Hospital financial performance improved in April, but margins are still thin as hospital revenue recovers from COVID-19, a report from Kaufman Hall shows.
Hospital revenue, volumes, and margins increased in April 2021 both year-to-date and year-over-year, but have a long way to go in terms of COVID-19 recovery, according to a report by health care consulting firm Kaufman Hall. Despite the increases, hospital financial performance is down compared to last month.
Kaufman Hall analyzed data from over 900 hospitals, with representation from both large hospitals and small critical access hospitals across the country.
Hospital operating margin rose 8.6 percentage points in April 2021 compared to January through April 2020. When factoring in the Coronavirus Aid, Relief, and Economic Security (CARES) Act funding, operating margin was up 6.9 percentage points. In comparison to April 2020, operating margin increased by 39.3 percentage points without CARES funding and 21.4 percentage points with CARES funding factored in.
“We have to keep the April results in appropriate context,” explained Erik Swanson, senior vice president of Data and Analytics at Kaufman Hall, in a recent press release.
“March and April 2020 were absolutely unprecedented months for our nation’s hospitals and health systems, as they focused their attention on treating patients impacted by the first wave of the pandemic. While we anticipate the data in the months ahead will show additional gains over low levels seen in early 2020, overall margins remain low and fluctuations month-over-month convey continued uncertainties for hospitals, as they work to recover from a profoundly challenging pandemic.”
Hospital volumes decreased compared to March but increased for most metrics year-to-date and year-over-year. Visits to the emergency department fell seven percent but rose 57.2 percent year-over-year and 5.3 percent month-over month. Adjusted discharges and adjusted patient days both rose significantly year-to-date and year-over-year, but both dropped one percent month-over-month.
Meanwhile, operating room minutes increased 189.2 percent year-over-year. Researchers attribute this jump to an uptick in outpatient procedures since the services severely decreased at the onset of COVID-19 in April 2020.
Hospital revenues followed, with gross operating revenue up year-to-date and year-over-year, but were down 2.5 percent from March. Both inpatient and outpatient revenue increased but fell slightly compared to last month.
Hospitals are still feeling the financial strain of the pandemic, even with CARES Act funds. Overall, expenses continue to rise compared to 2020. Total expenses were up 6.6 percent year-to-date and 13.1 percent year-over-year. Despite this, spending in April was down by about three percent compared to March.
“U.S. hospitals and health systems likely will see continued margin, volume, and revenue gains in the coming months compared to dramatic losses seen in the early months of COVID-19. Fluctuations [month-over-month], however, illustrate the continued uncertainties perpetuated by the pandemic,” the report stated.
“Numerous factors will influence the pace of recovery, including the trajectory of vaccination efforts and the continued spread of COVID-19 variants. Healthcare leaders must remain vigilant in efforts to monitor and improve performance as they move forward through this second year of an ongoing pandemic—the end of which remains yet to be determined.”

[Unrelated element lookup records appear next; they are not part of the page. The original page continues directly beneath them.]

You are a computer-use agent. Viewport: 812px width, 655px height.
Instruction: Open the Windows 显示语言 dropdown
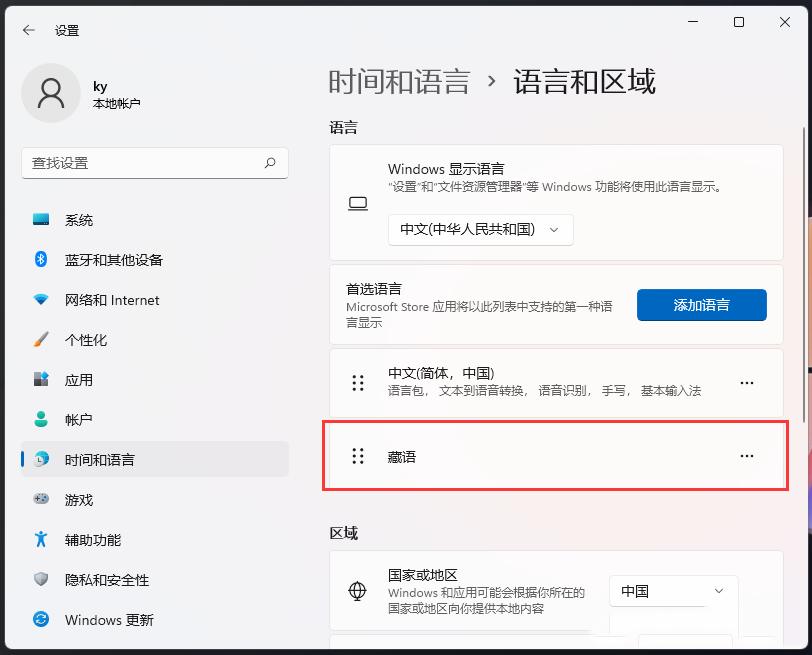pos(480,229)
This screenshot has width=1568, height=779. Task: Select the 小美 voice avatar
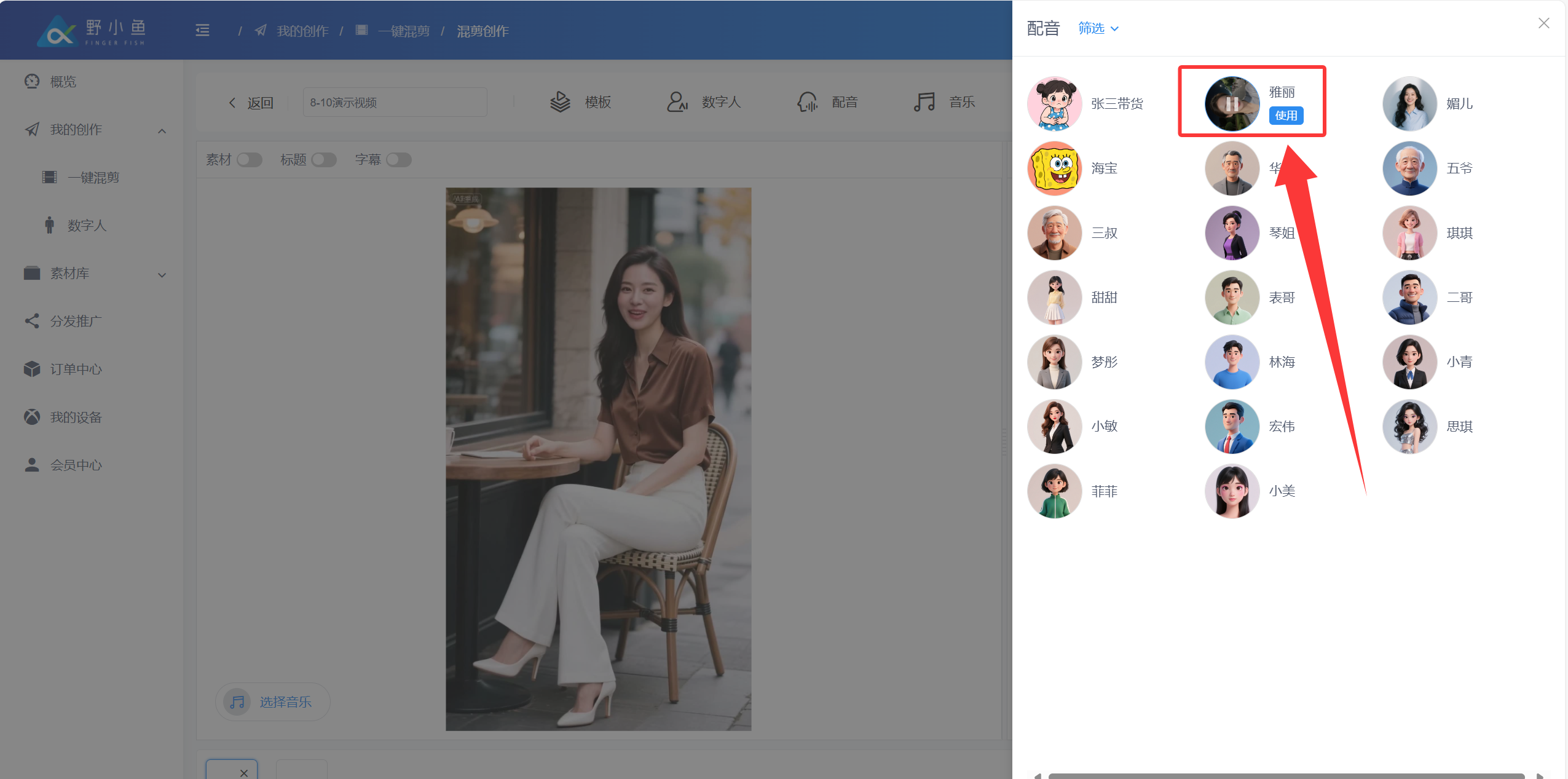tap(1232, 491)
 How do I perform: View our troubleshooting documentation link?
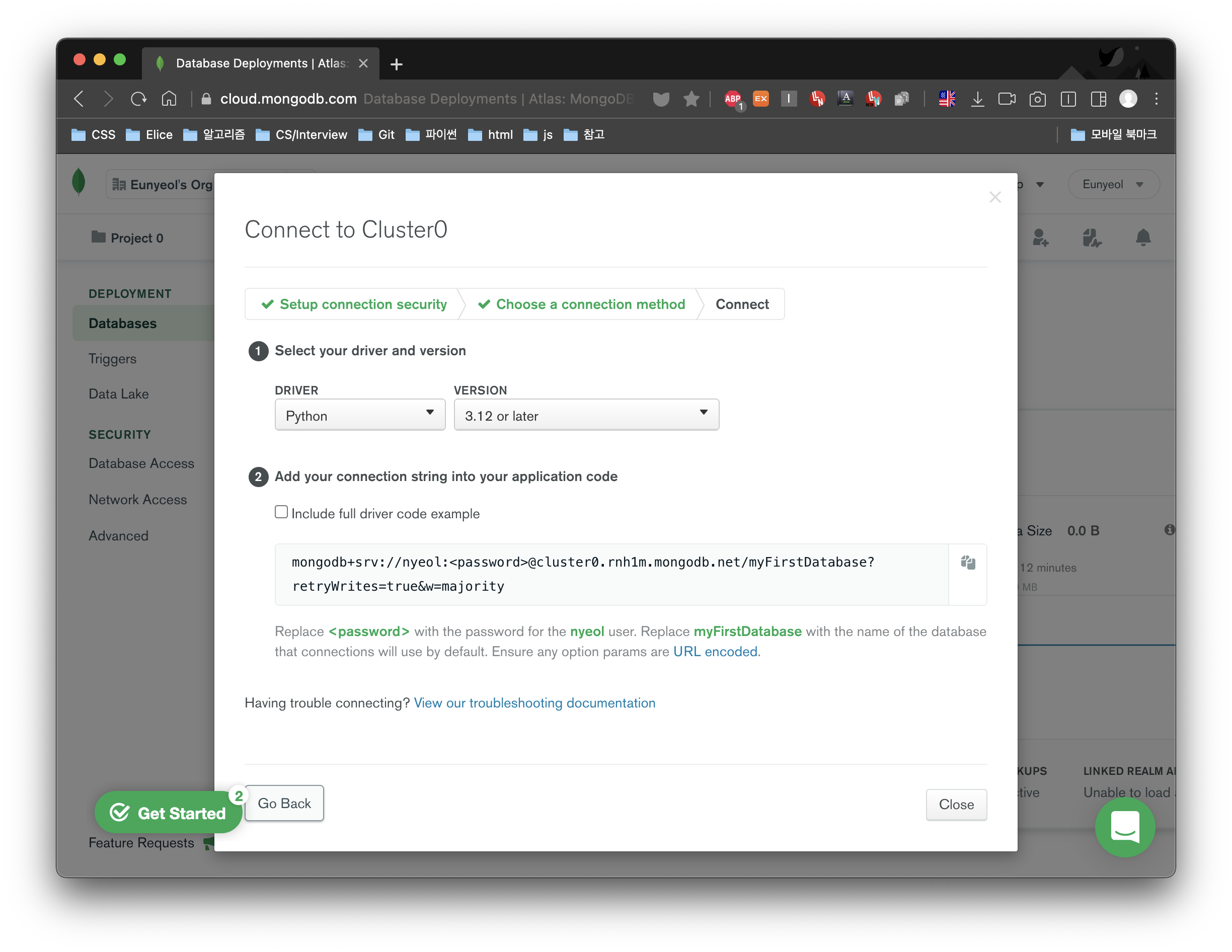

Researchers noted that margins are still quite thin and that despite the increases in revenue, volume, and margin, hospitals are not in the clear yet.
Lawmakers recently urged HHS to reconsider the June 30th deadline for spending unused funds from the Provider Relief Fund, under the CARES Act. In addition, safety-net hospitals around the country are facing profitability issues and potential closures, despite the HHS allocating $10 billion from the Provider Relief Fund to safety-net hospitals.
The report indicates that hospital financial performance improvements after COVID-19 will be a challenge for the foreseeable future.